Останки Анны Штеффен – россыпь и прядь каштановых волос – были захоронены на семейном участке недалеко от Неаполя, штат Нью-Йорк, рядом с могилой ее парализованной сестры Тины Луизы, за которой Анна ухаживала и которую любила до самой смерти.
Я связался с женщиной, которая живет на Клинтон-стрит, и она постоянно давила на меня, понимаете? Хотела, чтобы и я там жил. Я сказал, что живу с Роуз, и признался, что условно-досрочно освобожден. Сказал ей, что должен делать то, что говорит надзирающий офицер, то есть жить здесь. Пару раз, когда я возвращался домой с работы, она сталкивала меня с дороги своей машиной. Это было на спуске с холма Маунт-Хоуп, рядом с кладбищем. Она столкнула меня с дороги, и я перелетел через живую изгородь, из-за чего поломал велосипед…
Всю ту зиму, 88-й и 89-й, меня прямо мутило от тоски по Арту. Время от времени он звонил и спрашивал, как у меня дела, но так и не появился. Потом, уже весной, позвонил однажды вечером. На земле еще снег лежал. Арт спросил, как у меня дела, и я просто взяла быка за хвост и спрашиваю:
– Когда я смогу тебя увидеть?
Каждый раз, когда я говорила что-то подобное, он только отмахивался, а тут вдруг говорит:
– Ну, утром я иду на рыбалку.
– Да? – говорю я. – И куда же?
Он сказал, что будет возле оттока у Шарлотта, недалеко от того места, где река Дженеси впадает в озеро Онтарио, в нескольких километрах к северу от города. Придя с работы, я поехала туда на своем маленьком «Додж Омни». Было очень холодно, везде лежал лед, но отток был теплый, и из озера шел окунь. Я дважды проехала мимо и не узнала Арта из-за того, как он был одет – на нем были большой старый комбинезон, болотные сапоги, тяжелая куртка. Он узнал мою машину и направился к дороге.
Я вышла и сказала:
– Не хочешь спрятаться?
– Да, здесь холодно. Ты прогрела машину?
– Конечно.
– Я бы забрался и немного погрелся.
– Залезай. Ты знаешь куда.
Он убрал свои рыболовные снасти, и мы оба забрались внутрь. Мы сидели там и говорили, говорили и
После этого дня мы виделись по четыре-пять раз в неделю. Ходили ужинать в «Пондерозу» на Ридж-роуд по крайней мере раз в неделю. Я так волновалась, что не могла есть. Он как-то сказал:
– Боже, я приглашаю тебя на хороший ужин, а ты ешь, как мышка.

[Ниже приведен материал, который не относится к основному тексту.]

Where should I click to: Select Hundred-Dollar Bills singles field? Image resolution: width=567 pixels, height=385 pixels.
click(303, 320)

Я рассказала ему, как страдала все эти месяцы из-за того, что не видела его, и он сказал:
– Не хочу это слышать. Ни слова больше. То было вчера, а это сегодня.

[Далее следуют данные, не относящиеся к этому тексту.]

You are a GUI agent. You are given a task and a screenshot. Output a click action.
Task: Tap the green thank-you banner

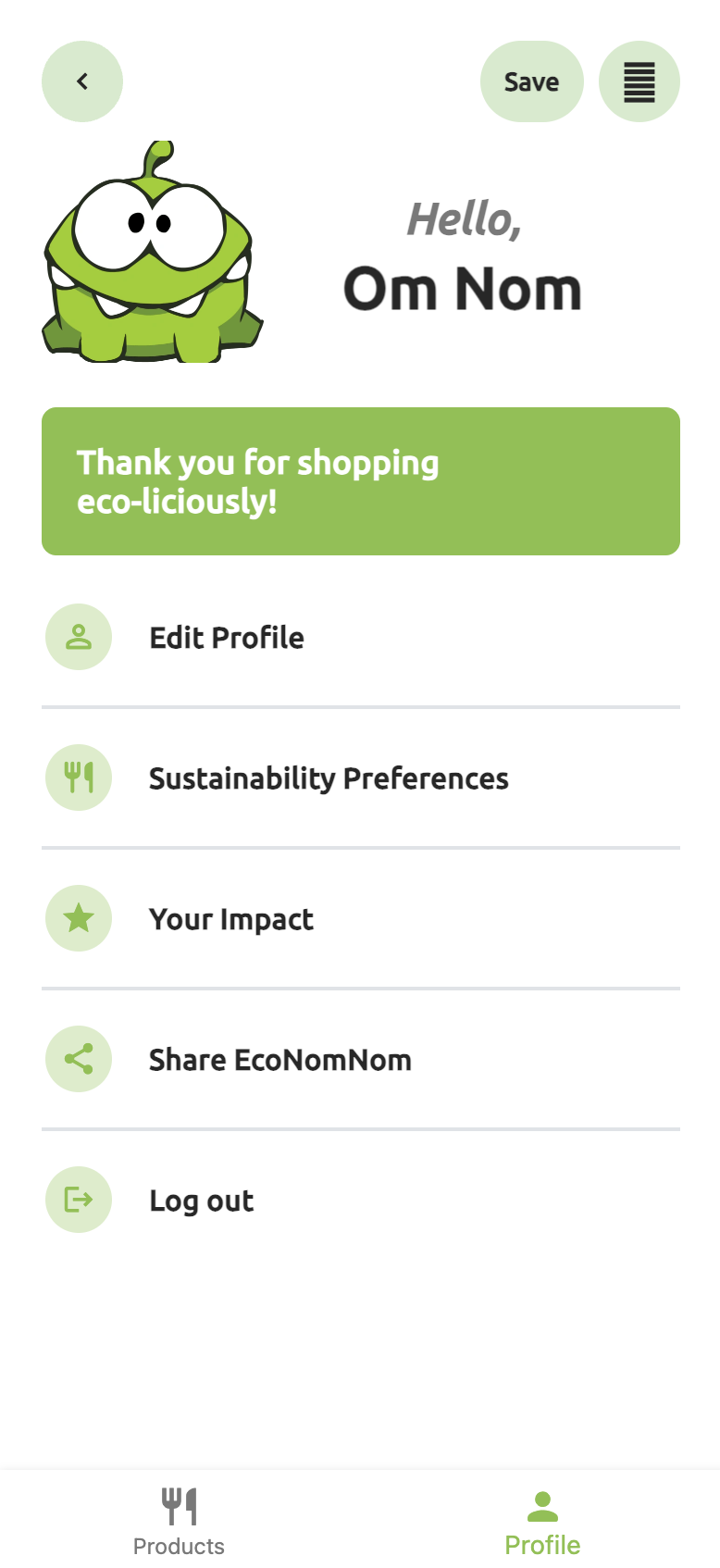(361, 481)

Он сказал, что не хочет заниматься любовью с Роуз теперь, когда у него есть я. Мы проезжали мимо симпатичной девушки, и он говорил, что у него есть все, что нужно, и оно рядом с ним в машине. Он любит меня, а не Роуз, и любовь его глубока. Она часто говорила, что любит его, а он говорил, что не может справиться с этим давлением.

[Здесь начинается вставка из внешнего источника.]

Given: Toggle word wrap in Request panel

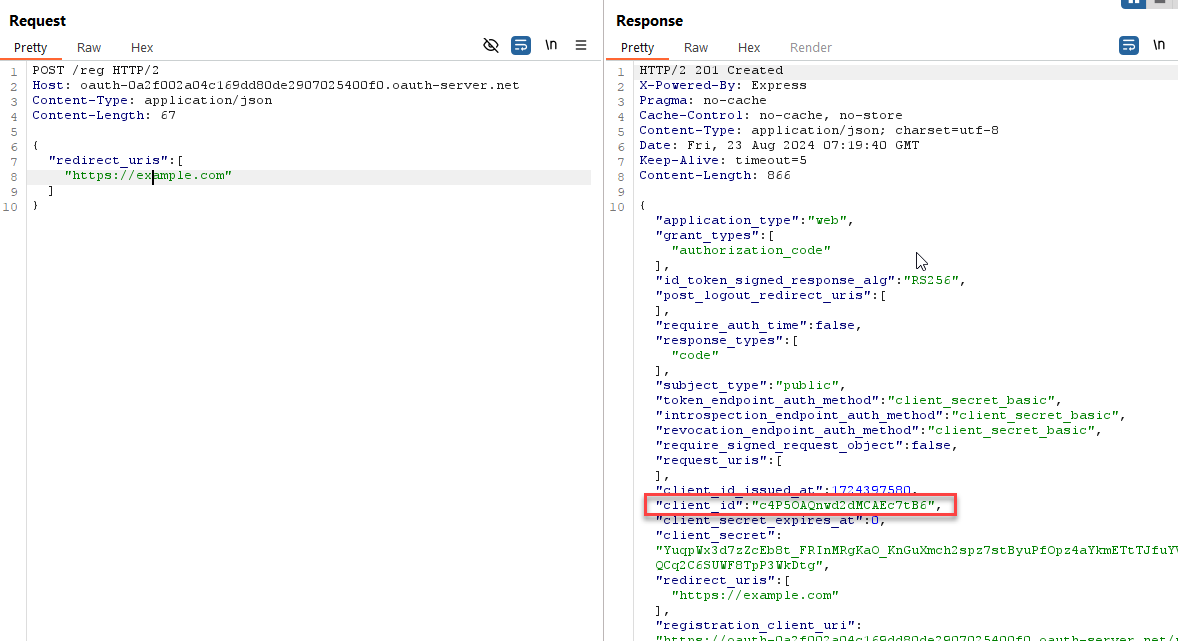Looking at the screenshot, I should click(x=521, y=45).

– Прекрати так говорить! – кричал он.
Настоящий мужчина не любит громких слов.
Он работал по ночам, а Роуз – днем, так что наладить свою сексуальную жизнь им было нелегко. Ей нравилось забираться на него верхом – «кататься на пони». Если он приходил домой с работы пораньше и пытался заснуть, она набрасывалась на него и просто скакала, скакала, скакала. И он терпеть не мог, когда его будили. Обычно он говорил ей: «Дай мне поспать. Вот проснусь, и мы этим займемся». Но она не хотела ждать так долго. Он злился на нее, и когда приходил ко мне домой, мне приходилось его успокаивать.
Арт всегда ездил на моем маленьком «Омни». Когда у меня заканчивались деньги, он ехал на заправку и заливал полный бак. Он называл «Омни» нашей машиной. Мой приемник был постоянно настроен на 92 FM, волну кантри и вестерн, а Арт предпочитал тихую, «оркестровую музыку», как он ее называл, поэтому я сказала ему так:
– Когда садишься за руль, включай что угодно, любую станцию.
Но он не спешил переключаться и с удовольствием слушал мою. Арт часто говорил о деньгах, где бы их раздобыть и как бы выиграть в лотерею. На 92 FM устраивали такой розыгрыш: ведущий называл цифры, и, если они совпадали с номером на вашей купюре, вы выигрывали пять тысяч. Арт постоянно носил с собой в бумажнике пачку долларовых купюр, и всякий раз, когда они называли выигрышный номер, он останавливался и проверял. Иногда я помогала ему. Черт возьми, с пятью тысячами мы могли бы навсегда уехать в Западную Вирджинию.